Nach Auffassung des BGH lagen hier mehrere Indizien dafür vor, dass die Beklagte im Rahmen ihrer anwaltlichen Tätigkeit ein für den Fernabsatz organisiertes Vertriebs- oder Dienstleistungssystem eingerichtet hat. Zwar könne bei einem Rechtsanwalt ein solches System nicht bejaht werden, wenn dieser lediglich die technischen Möglichkeiten zum Abschluss eines Anwaltsvertrags im Fernabsatz, etwa einen Briefkasten, elektronische Postfächer und/oder Telefon- und Faxanschlüsse vorhalte, die auch sonst zur Bewältigung des Betriebs einer Anwaltskanzlei erforderlich seien. Die hier vorliegenden Indizien gingen jedoch – so der BGH – weit darüber hinaus. Erhebliche Bedeutung komme dabei dem Internetauftritt der Beklagten zu: Die planmäßige Werbung eines Unternehmens mit dem Angebot eines Vertragsschlusses unter ausschließlicher Verwendung von Fernkommunikationsmitteln spreche für eine Fernabsatzorganisation. Weitere Indizien seien die Spezialisierung der Beklagten auf ein begrenztes Rechtsgebiet, die deutschlandweite Tätigkeit, die über Ihre Homepage erfolgende deutschlandweite Werbung sowie die bis zu 200 Neuanfragen für Mandate im Monat aus ganz Deutschland bei nur einem Hauptsitz und drei weiteren Kontaktstellen.

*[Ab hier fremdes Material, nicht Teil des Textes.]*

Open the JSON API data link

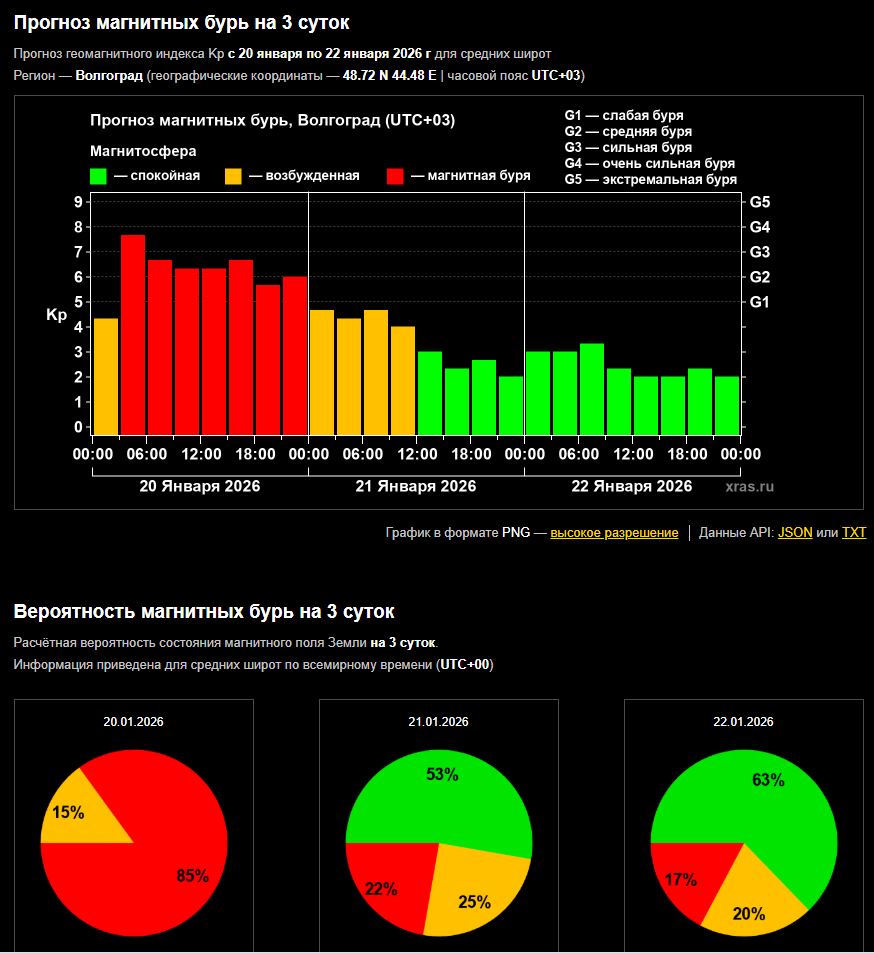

Diese Indizien habe die Beklagte nicht entkräftet. Die vom LG für seine gegenteilige Auffassung herangezogenen Umstände seien schon aus Rechtsgründen dazu nicht geeignet. Unter welchen inhaltlichen Voraussetzungen die Beklagte bereit sei, einen Anwaltsvertrag abzuschließen, sei hierfür nicht entscheidend. Zwar könne eine besondere Individualisierung der Vertragserklärung einen Hinweis darauf bieten, dass das anbietende Unternehmen nicht über eine hinreichende Fernabsatzorganisation verfüge (BGH NJW 2019, 303). Dies allein genüge jedoch nicht, um den dem Unternehmer obliegenden Beweis zu führen. Für ein Fernabsatzsystem sei nicht das Ob eines Vertragsschlusses wesentlich, sondern die Art und Weise, wie Vertragsverhandlungen, ein Vertragsangebot, eine Vertragsannahme und die hierfür erheblichen Umstände innerhalb des Unternehmens im Hinblick auf den Einsatz von Fernkommunikationsmitteln organisatorisch behandelt werden. Daher erfordere ein für den Fernabsatz organisiertes Vertriebs- oder Dienstleistungssystem nicht, dass jedes mit Fernkommunikationsmitteln unterbreitete Vertragsangebot angenommen werde oder jedem interessierten Mandanten stets ein Angebot zum Abschluss eines Mandatsvertrags unter ausschließlicher Verwendung von Fernkommunikationsmitteln unterbreitet werde. Es sei daher unerheblich, dass die Beklagte sich vorbehalte, Mandate abzulehnen. Ebenso spiele es keine Rolle, ob die Beklagte eine weitere Übernahme des Mandats erst nach einer Erstberatung in Betracht ziehe, wenn diese Erstberatung – wie auch hier – ebenfalls unter ausschließlicher Verwendung von Fernkommunikationsmitteln erfolge. Schließlich komme es nicht darauf an, ob die Beklagte ihr Angebot zum Abschluss eines Anwaltsvertrags erst nach Kenntnis von Einzelheiten des Falles und nach einem persönlichen telefonischen Kontakt unterbreite, sofern hierfür ausschließlich Fernkommunikationsmittel genutzt werden. Alle diese Umstände betreffen (nur) die Frage, unter welchen inhaltlichen Voraussetzungen die Beklagte gewillt sei, einen Anwaltsvertrag zu schließen. Sie würden hingegen keine Auskunft darüber geben, dass die Beklagte Anwaltsverträge nicht im Rahmen eines für den Fernabsatz organisierten Vertriebs- oder Dienstleistungssystems abschließt.